REQUEST:
Answer these from the court opinion:
1. Which court did the appeal come from?
2. Which judge delivered the opinion?
3. Where is Billy Coffelt currently incarcerated?

Opinion
No. M1999-02269-COA-R3-CV.
Filed October 5, 2000. May 12, 2000 Session
Direct Appeal from the Chancery Court for Davidson County, No. 99-1045-III; The Honorable Ellen Hobbs Lyle, Chancellor.
Affirmed.
Billy Coffelt, Pro Se
Paul G. Summers, Attorney General and Reporter, Michael E. Moore, Solicitor General, Terri L. Bernal, Assistant Attorney General, for the Appellee
Alan E. Highers, J., delivered the opinion of the court, in which Farmer, J., and Lillard, J., joined.
OPINION I. Facts and Procedural History
The Appellant, Billy Coffelt, is an inmate in the lawful custody of the Appellee, Tennessee Department of Correction ("TDOC"). At times relevant to this appeal, Mr. Coffelt was incarcerated at the Riverbend Maximum Security Institution in Nashville, Tennessee. He is currently incarcerated at the Brushy Mountain Correctional Complex in Petros, Tennessee.

INFORMATION PROVIDED:
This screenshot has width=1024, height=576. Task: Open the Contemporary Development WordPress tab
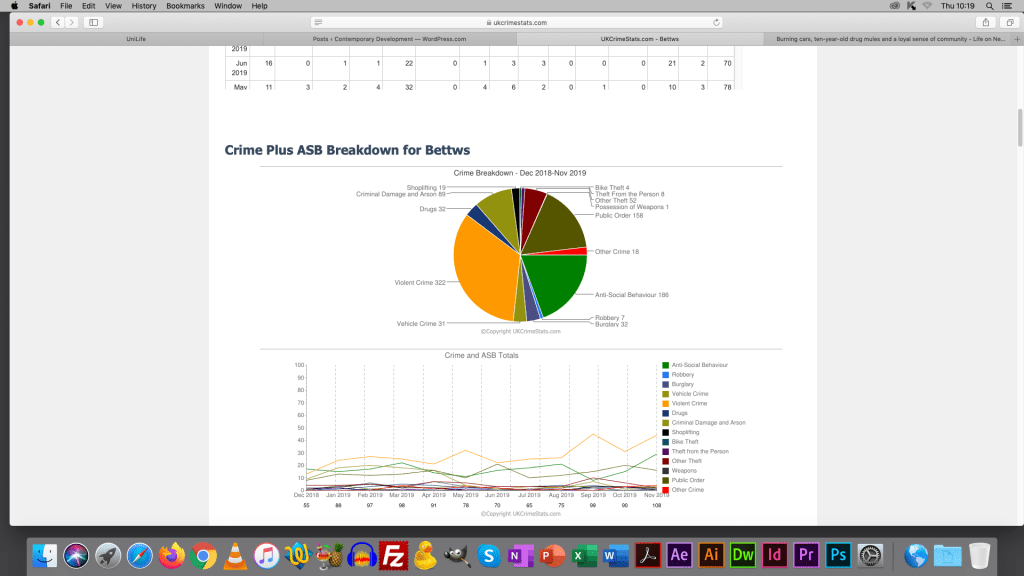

RESPONSE TO THIS TASK:
1. The Chancery Court for Davidson County
2. Alan E. Highers, J.
3. The Brushy Mountain Correctional Complex in Petros, Tennessee